I am worried that your organization may be putting my personal data at risk of exposure or that you may already have breached your obligation to keep my personal information safe.
I request access to all personal data you hold that relates to me pursuant to Article 15 of the General Data Protection Regulation.
In addition, I would like you to address the following, especially as it relates to my data:
-
the purposes of your processing;
-
the categories of personal data concerned;
-
the recipients you have disclosed my personal data to, and what data has been disclosed to them;
-
your retention period for storing the personal data or, where this is not possible, your criteria for determining how long you will store it;
-
how I can request rectification, erasure or restriction or object to your data processing;
-
information about the source of the data, where it was not obtained directly from me;
-
the existence of automated decision-making (including profiling); and
-
the safeguards you provide if you transfer personal data to a third country or an international organization.
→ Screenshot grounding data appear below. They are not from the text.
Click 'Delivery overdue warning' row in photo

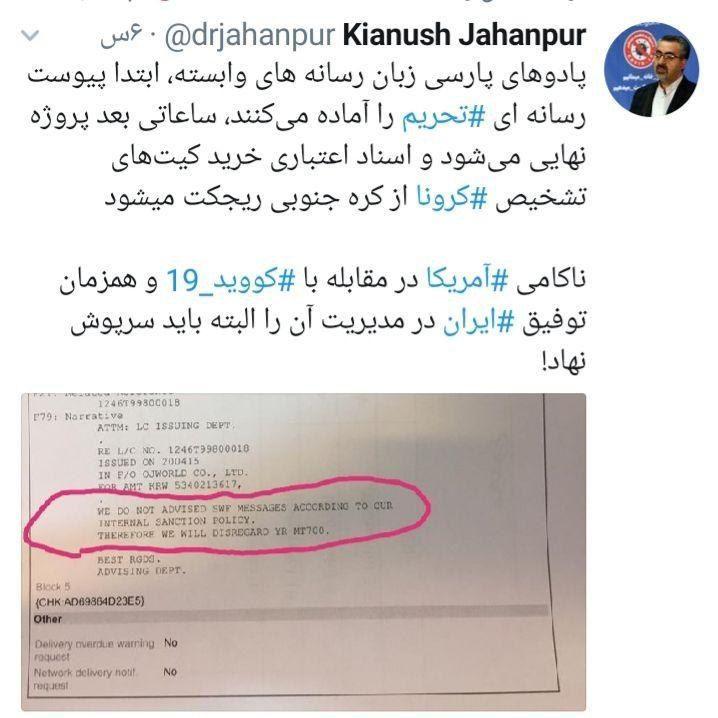pos(106,649)
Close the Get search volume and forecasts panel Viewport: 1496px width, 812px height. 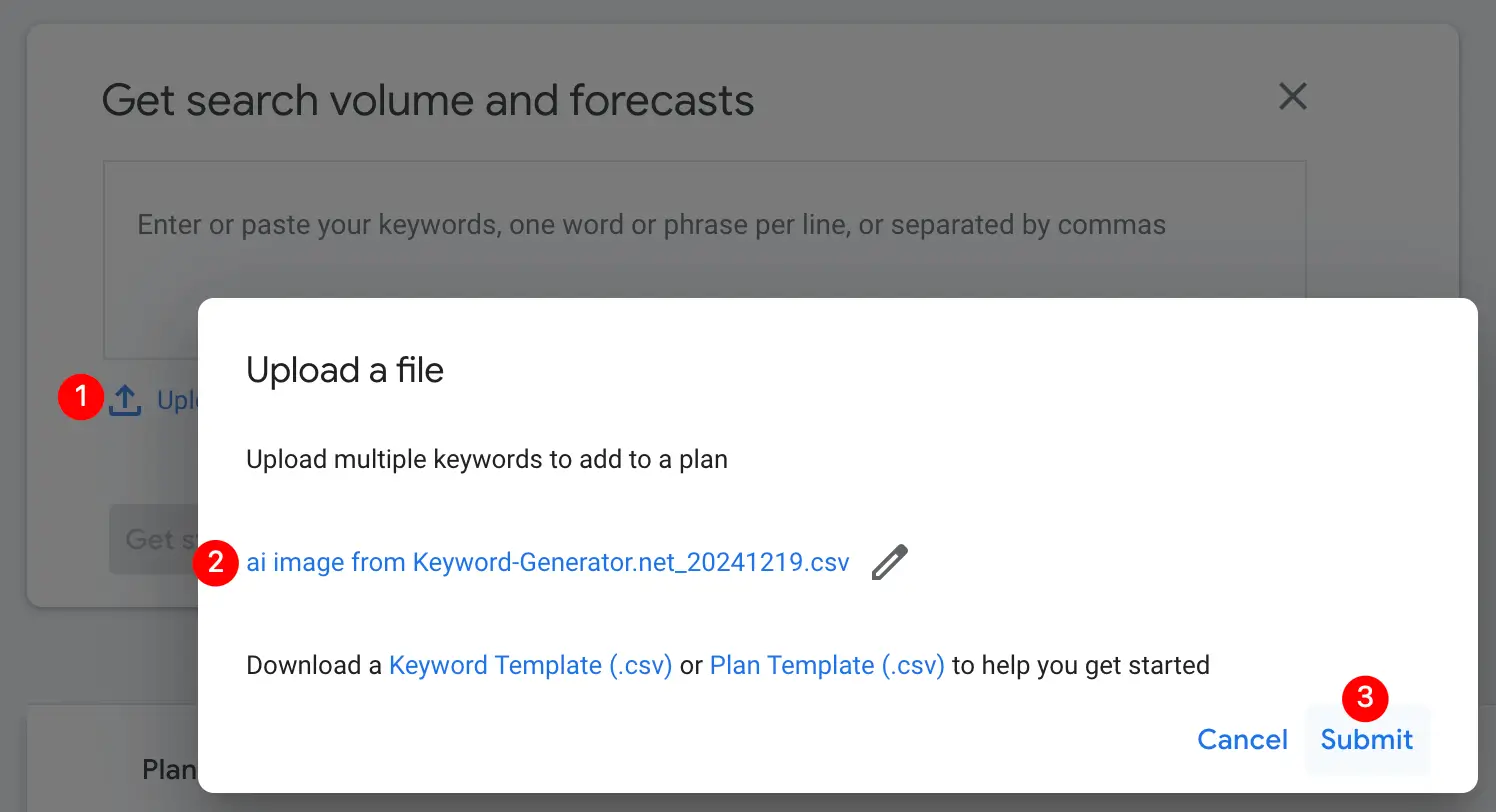[x=1293, y=97]
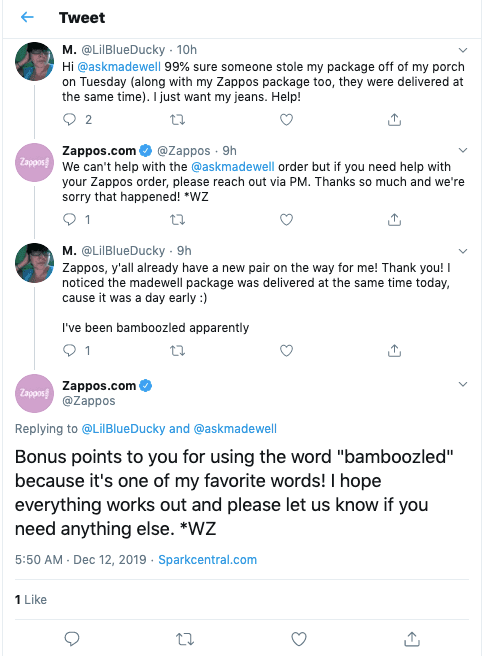484x656 pixels.
Task: Open M.'s profile picture on first tweet
Action: [34, 61]
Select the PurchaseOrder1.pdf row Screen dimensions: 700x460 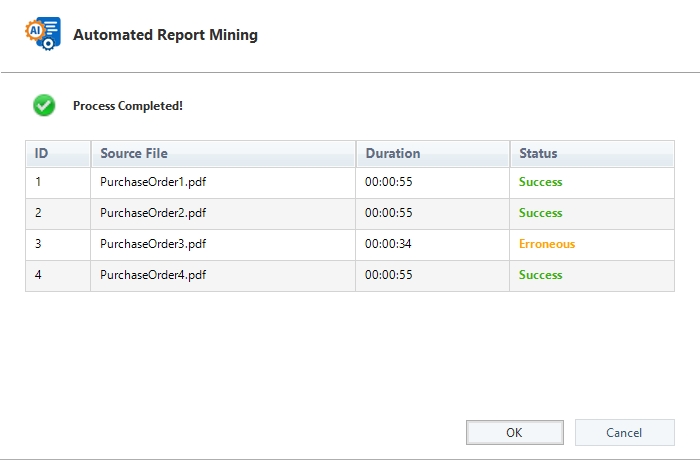(153, 183)
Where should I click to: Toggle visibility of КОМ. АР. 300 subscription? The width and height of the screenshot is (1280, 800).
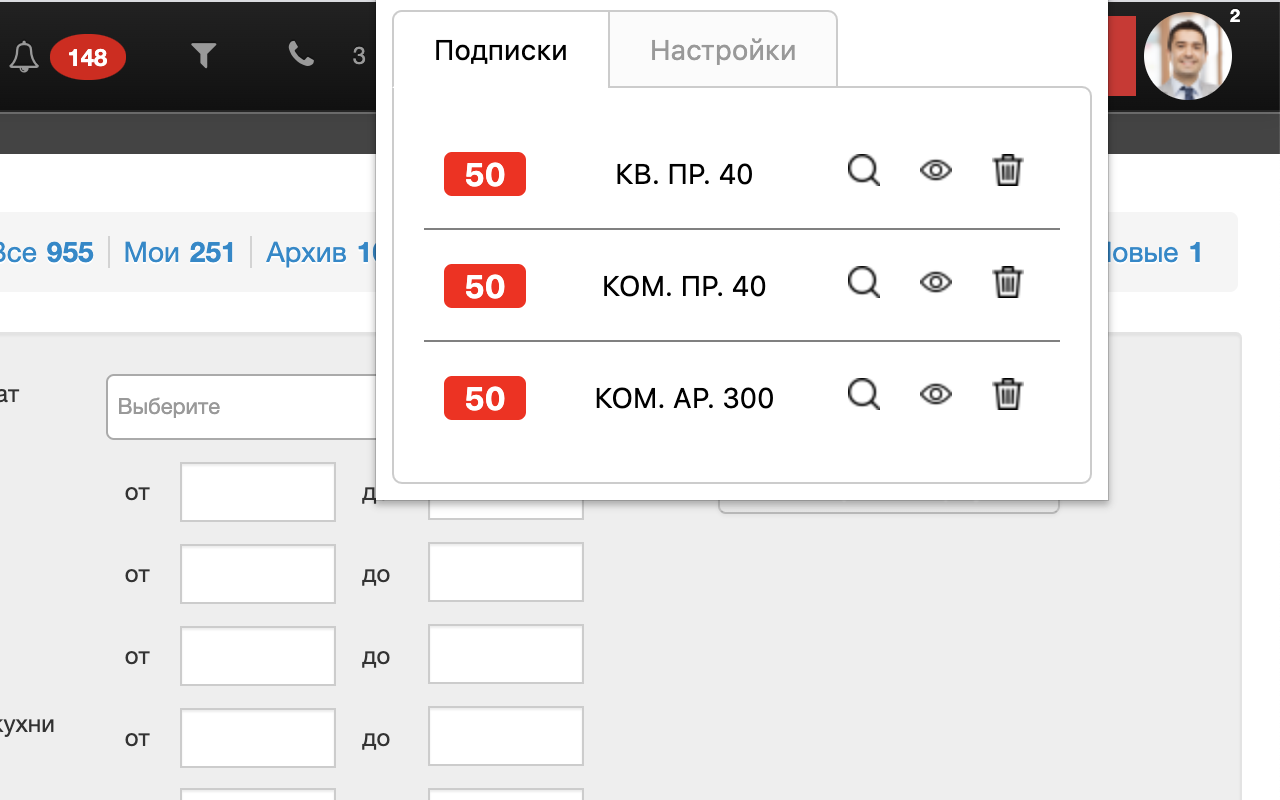pos(935,395)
I believe most of the personal data you are processing is no longer necessary to store for the purpose which you originally collected or processed it for. I withdraw my consent for you to process data about that is not absolutely necessary to continue providing me with services I use or have paid for.
On this basis, I ask that you delete all personal data about me you are unnecessarily storing as soon as a copy of said data has been delivered to me. I ask for a final confirmation when this has been done. You may keep data which is strictly necessary to keep my customer account with you and to comply with laws, if such compliance is compulsory, and to keep providing me services and products I actually use. Everything else should be deleted. I ask for a final confirmation when this has been done.
If you do not wish to delete said data, I ask you to state the reasons with precise reference to law and relevant articles in the data protection regulation, so that I have the necessary background information should I choose to lodge a complaint with the Data Protection Authority (DPA).
I also ask that you advise which data has not been deleted to maintain my customer account, continue providing me with services or comply with relevant laws, so that I may complain or ask for correction of said data, if what you decide to keep seems excessive.
I ask that you send me the information in a secure manner so that this request does not lead to further consequences in regards to my personal information. In accordance with Article 12, I expect a response to my request without undue delay and in any event within one month of receipt.
I look forward to receiving your reply.
Best regards,
[Your Name]